Quando Hashem apresentou uma queixa em um tribunal local sobre o ataque que foi detido pelas forças de segurança curda e mantido por oito meses por suspeita de apoiar o PKK – uma acusação que ele e sua família negam.

“Isso nos destruiu. É como matar toda a família”, diz Ismail Chichu, pai de Alan.

“Eles (os turcos) não têm direitos a matar pessoas em seu próprio país em sua própria terra”.

O Ministério da Defesa da Turquia não respondeu aos pedidos de comentários da BBC. Anteriormente, ele disse à mídia que as forças armadas turcas seguem o direito internacional e que, no planejamento e execução de suas operações, apenas visam terroristas, ao mesmo tempo em que evitam danos aos civis.

Phil Caller Um homem de meia idade de camisa branca senta-se contemplativamente em um grande sofá marrom, suas mãos dobradas em seu colo, enquanto ele olha para a frentePhil Caller

Ismail Chichu diz que quer que as autoridades curdas reconheçam a morte de seu filho e enviem suas condolências

A BBC viu documentos sugerindo que as autoridades curdas podem ter atuado para ajudar a Turquia a evitar a responsabilidade por baixas civis.

Documentos confidenciais vistos pela BBC mostram que um tribunal curdo fechou a investigação sobre o assassinato de Alan, dizendo que o agressor era desconhecido.

E seu certificado de óbito – emitido pelas autoridades curdas e visto pela BBC – diz que morreu por causa de “fragmentos explosivos”.
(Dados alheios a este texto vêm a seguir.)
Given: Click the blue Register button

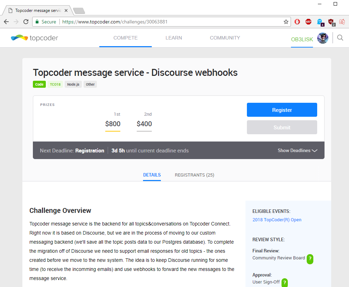Looking at the screenshot, I should 282,110.
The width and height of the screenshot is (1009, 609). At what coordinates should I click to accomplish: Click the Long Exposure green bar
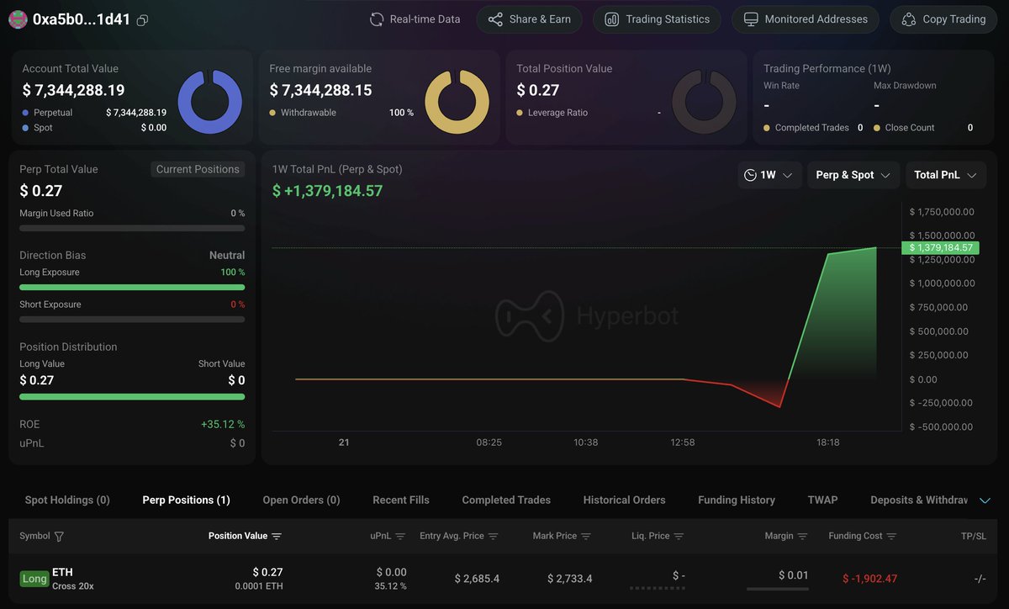(132, 287)
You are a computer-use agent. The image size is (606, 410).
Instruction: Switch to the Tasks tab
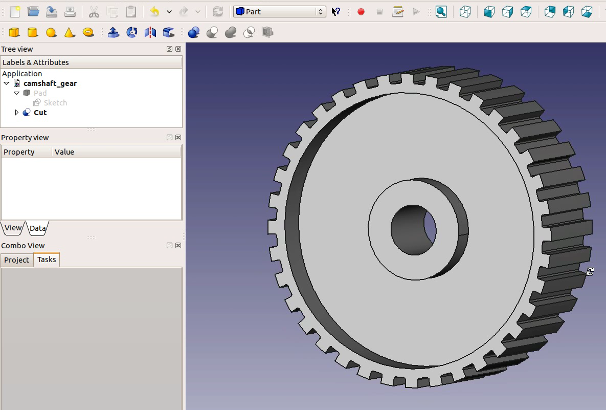pos(46,260)
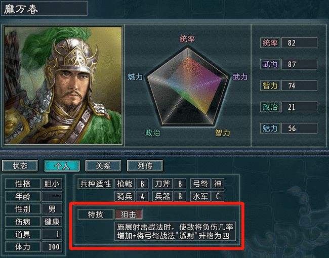The height and width of the screenshot is (258, 329).
Task: Open the 关系 tab
Action: click(x=103, y=166)
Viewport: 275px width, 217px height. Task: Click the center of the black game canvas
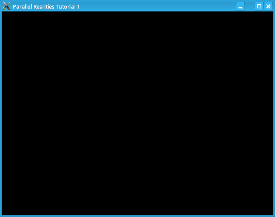[x=138, y=113]
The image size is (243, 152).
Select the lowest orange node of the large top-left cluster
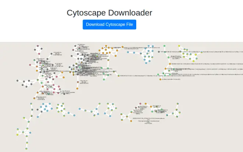click(34, 98)
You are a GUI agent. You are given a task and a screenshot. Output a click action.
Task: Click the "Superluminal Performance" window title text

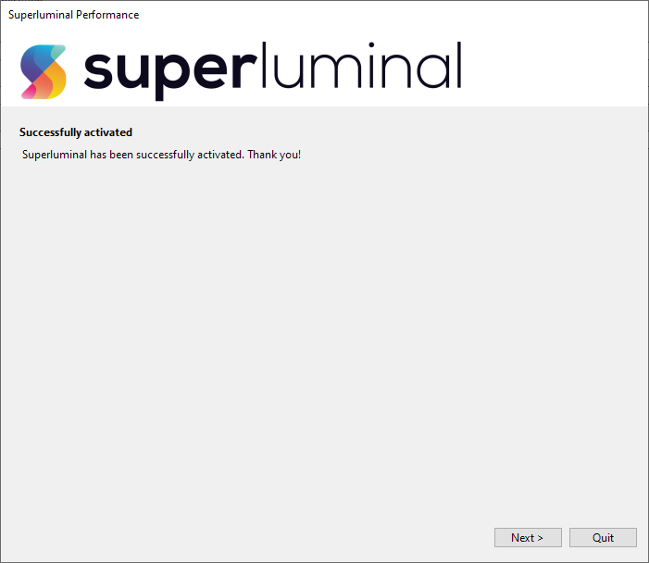click(x=74, y=15)

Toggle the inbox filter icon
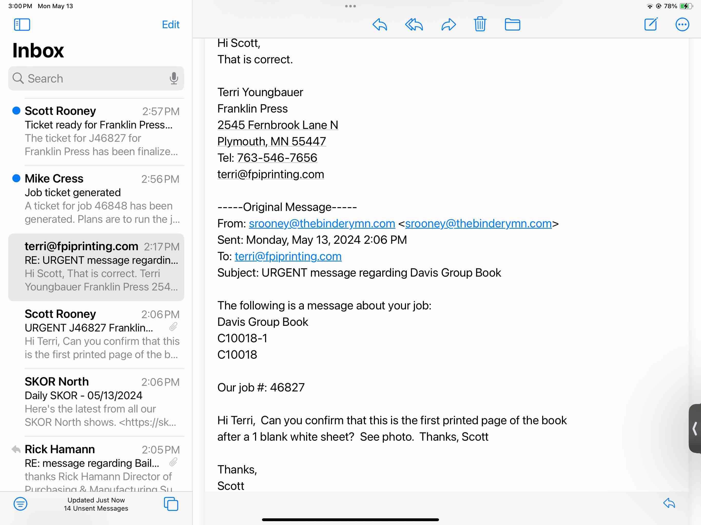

Não mencionar quando as vítimas de ataques aéreos morreram como resultado da violência, e não de um acidente, dificulta a busca de justiça e compensação para as famílias, a que têm direito sob a lei iraquiana e curda.

“Na maioria dos atestados de óbito, eles escreveram apenas ‘Infijar’, que significa explosão”, diz Kamaran Othman, da Community Peacemaker Teams.

“Pode ser qualquer coisa explodindo.

“Acho que o governo regional curdo não quer tornar a Turquia responsável pelo que está fazendo aqui”.

O KRG disse que reconheceu a “perda trágica de civis resultantes do confronto militar entre o PKK e o exército turco na região”.

Ele acrescentou que “várias baixas” haviam sido documentadas como “mártires civis”, o que significa que foram injustamente mortos e o direito de compensação.

Quase dois anos após Alan ser morto, sua família ainda está esperando, se não por compensação, pelo menos por reconhecimento do KRG.

“Eles poderiam pelo menos enviar suas condolências – não precisamos de sua compensação”, diz Ismail.

“Quando algo se foi, acabou para sempre.”